In March, European natural gas prices were almost seven times higher than one year before. Coal prices in several parts of the world have also tripled as a result of expected disruptions to Russian natural gas and coal exports. The post-pandemic demand recovery and restricted supply conditions were already having an upward effect, but the new jumps made the increase in energy prices in the last two years the biggest in the last half century, since the oil shock in 1973 (Figure 3).
Figure 3 – Energy Price Growth
Source: World Bank (2022). Commodity Markets Outlook, April.
The permanence of prices at higher levels will be reinforced by two factors. First, as prices of all fossil fuels are increasing, there is not much scope to replace the most affected energy commodities with other fossil fuels. Second, energy commodities have a strong influence on the prices of other commodities. For example, natural gas prices have already pushed up fertilizer prices, putting pressure on agricultural prices.
In the case of food, trade disruptions and high input costs have also had a significant impact. The UN food price index placed food prices at the highest level since tracking started 60 years ago. It’s not just higher wheat prices because of the war. Lower-than-usual wheat and soybean crops in South America has also negatively affected their global availability.
Higher prices and risks of fertilizer shortages are sources of concern for food prices next year. Food security and possible social upheavals have become central issues in parts of the world, including countries in Africa, Middle East, and Asia that are among the poorest and most reliant on food imports.
Prices of some metals also reached unprecedented levels in March, due to risks of supply disruption, while inventories were at historically low levels. Ukraine and Russia are substantial sources of palladium and platinum, both of which are used in the manufacture of catalytic converters for the automobile industry. Platinum, copper, and nickel are critical inputs for electric vehicle batteries. Ukraine is also the source of 50% of the world's neon gas, used for lasers used to manufacture semiconductor chips.
The war in Ukraine has been the main driver of aluminum and nickel price movements, while high energy prices have in turn affected zinc. These metals are key inputs in renewable technologies such as solar panels and wind turbines. As a result, further price increases, or interruptions in the supply of these metals, could make the energy transition more expensive.
In the short term, the macroeconomic impacts of the commodity price shock will differ among emerging economies, depending on whether they are exporters or importers. In Latin America, for instance, there is a new inflationary spike, while exporters tend to benefit in terms of GDP, trade balances, and public sector accounts. Brazil’s growth projection was slightly increased by the IMF to 0.8% and 1.3%, respectively, for 2022 and 2023.

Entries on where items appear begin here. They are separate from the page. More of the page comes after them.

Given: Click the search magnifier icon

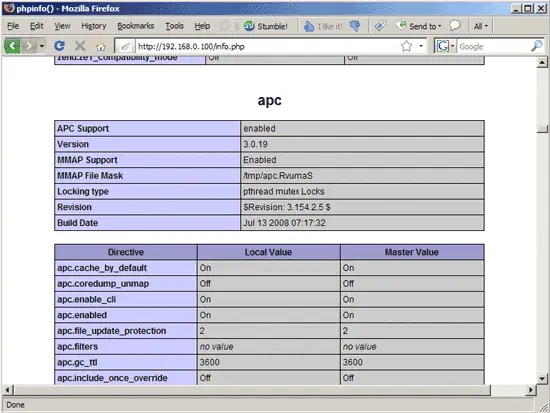Looking at the screenshot, I should (x=537, y=46).
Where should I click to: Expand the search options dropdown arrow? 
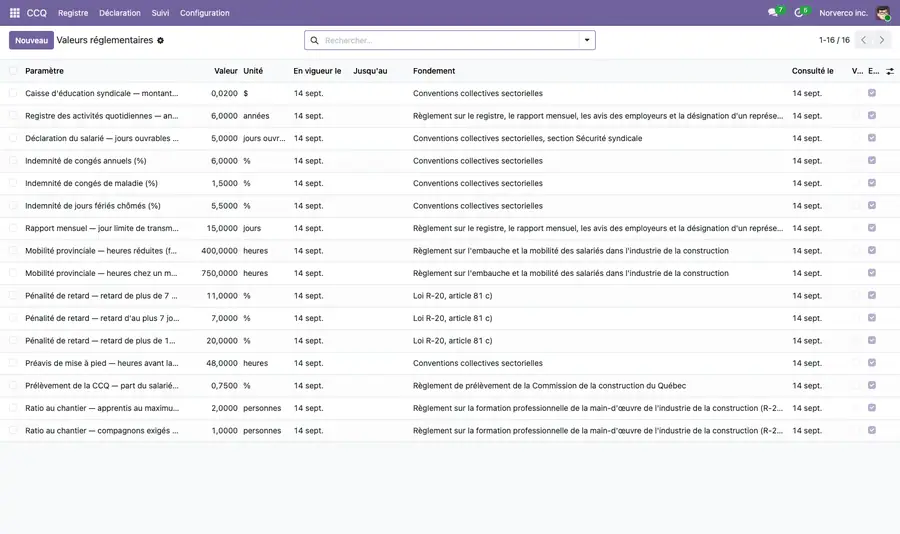(587, 40)
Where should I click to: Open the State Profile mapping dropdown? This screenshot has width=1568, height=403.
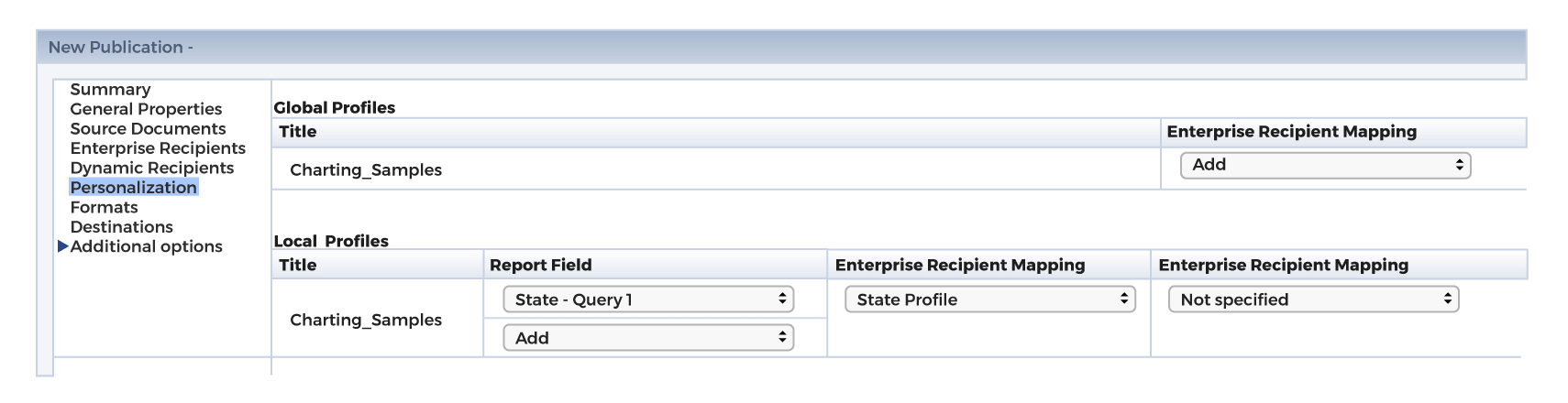990,300
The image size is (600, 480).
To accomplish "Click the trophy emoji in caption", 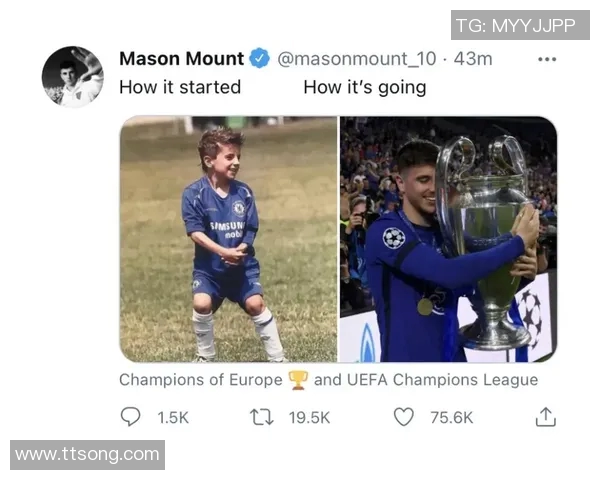I will 298,380.
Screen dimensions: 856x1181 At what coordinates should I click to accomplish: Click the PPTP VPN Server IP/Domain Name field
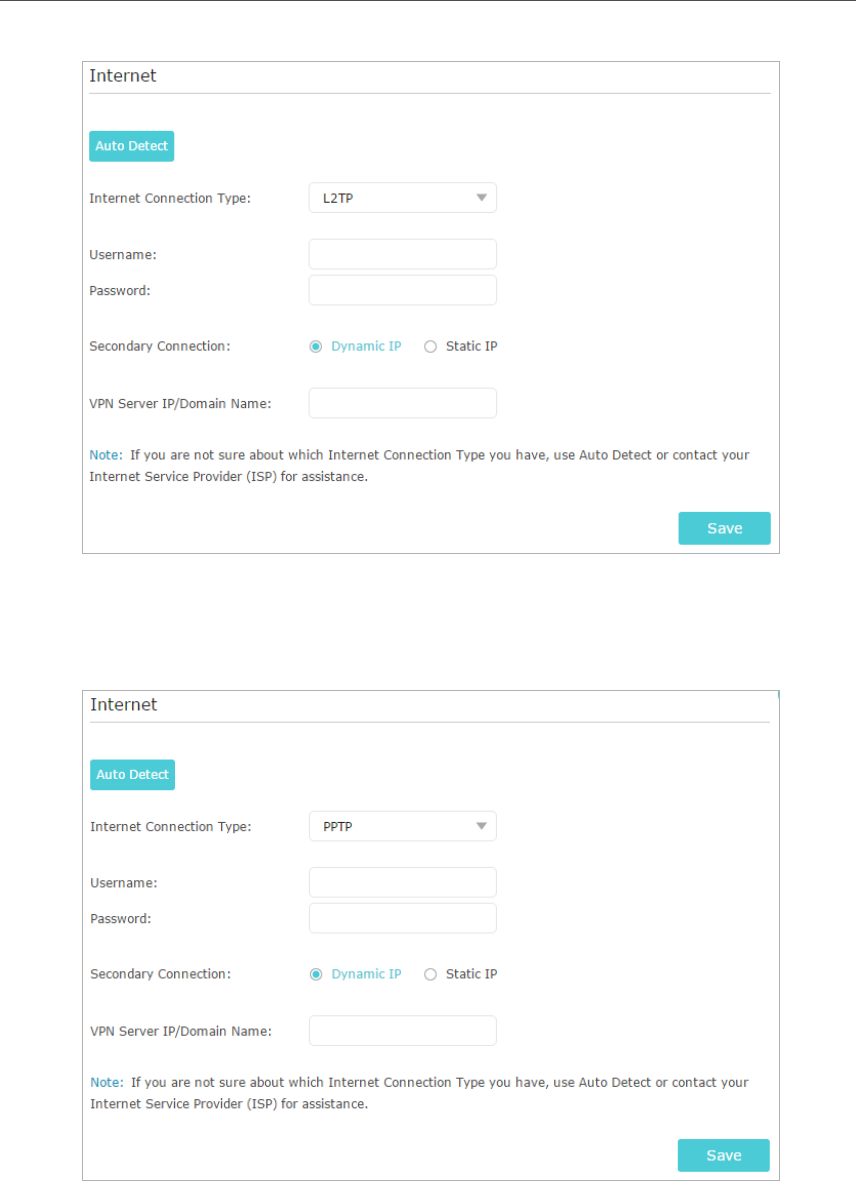pyautogui.click(x=402, y=1031)
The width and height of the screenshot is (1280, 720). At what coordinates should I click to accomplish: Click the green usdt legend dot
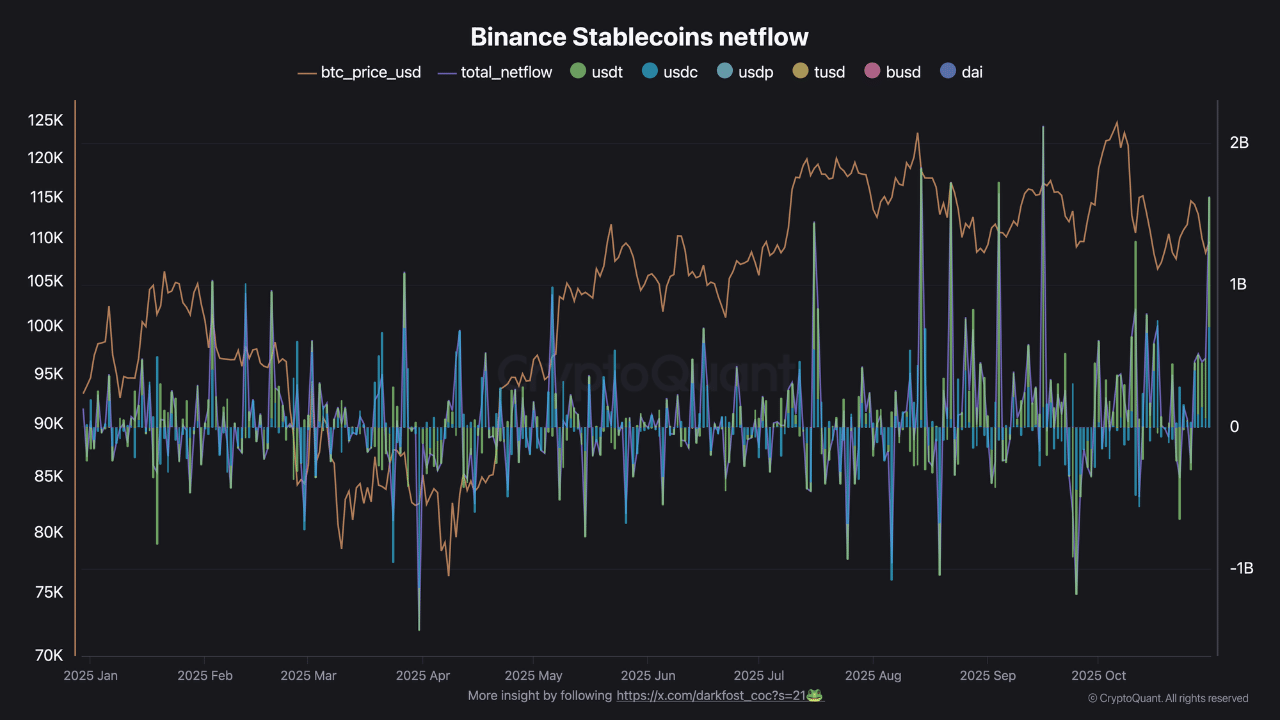click(x=577, y=71)
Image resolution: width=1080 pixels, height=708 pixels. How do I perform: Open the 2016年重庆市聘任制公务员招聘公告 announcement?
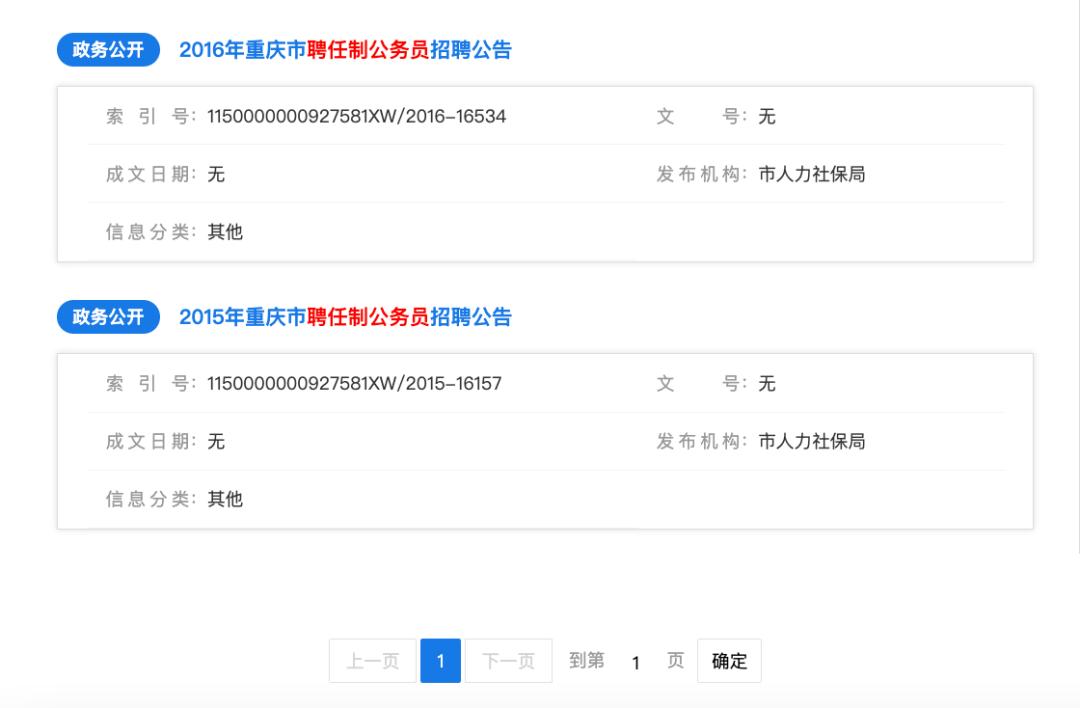pos(345,47)
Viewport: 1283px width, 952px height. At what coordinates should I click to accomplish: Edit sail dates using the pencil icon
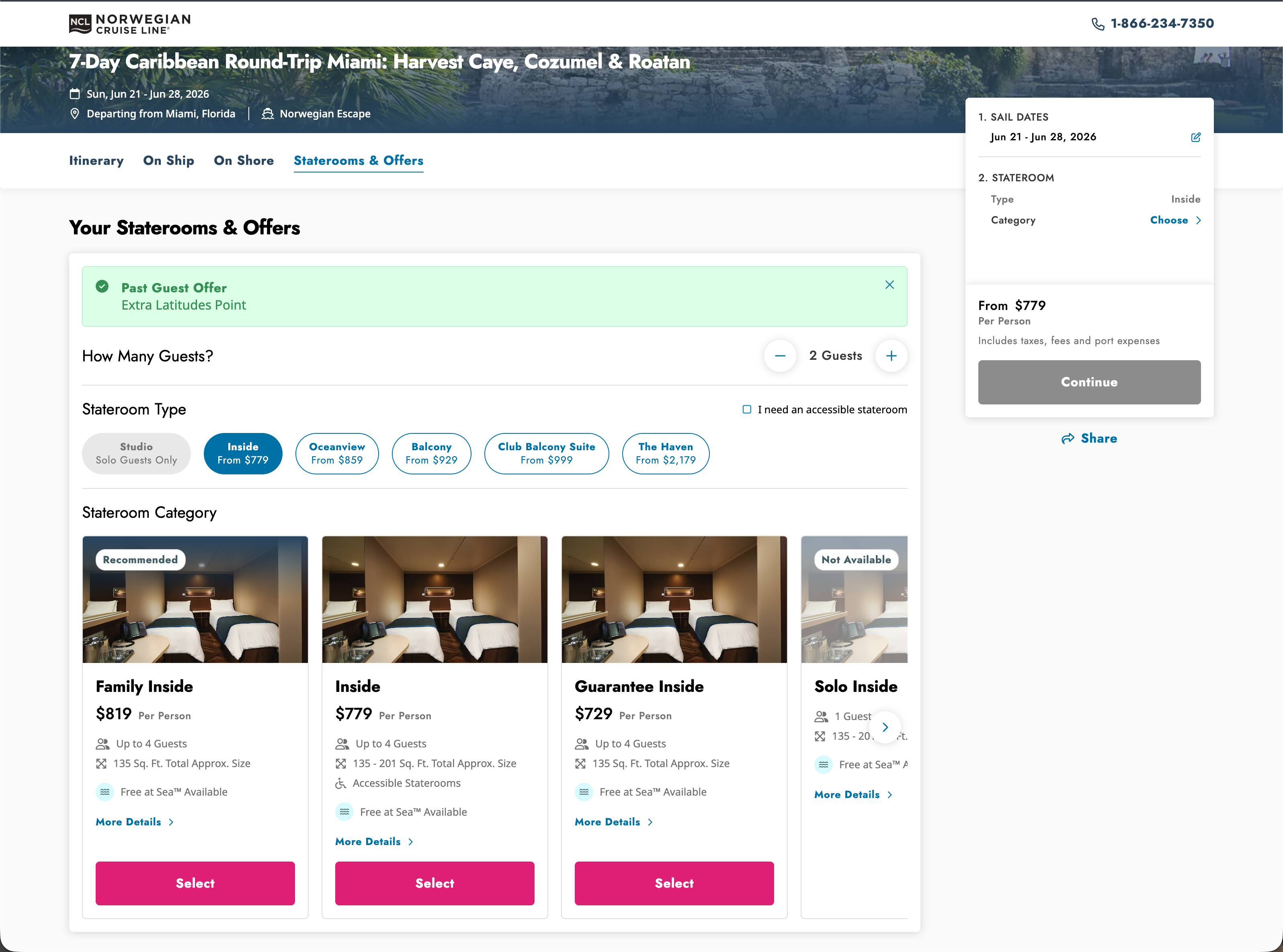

Strictly speaking, the war in Ukraine and the shock to energy commodity prices have not been favorable to the energy transition, as seen in the race for coal and new sources of oil. This comes on top of the pandemic, which is not yet over, as will be seen in the coming weeks in the global consequences of the lockdowns in China, resulting from its quest for zero-COVID-19. For the recent combination of pandemic plague, war, and deaths not to assume apocalyptical proportions, the world must prevent more extreme climate change brought about by further delays to the energy transition.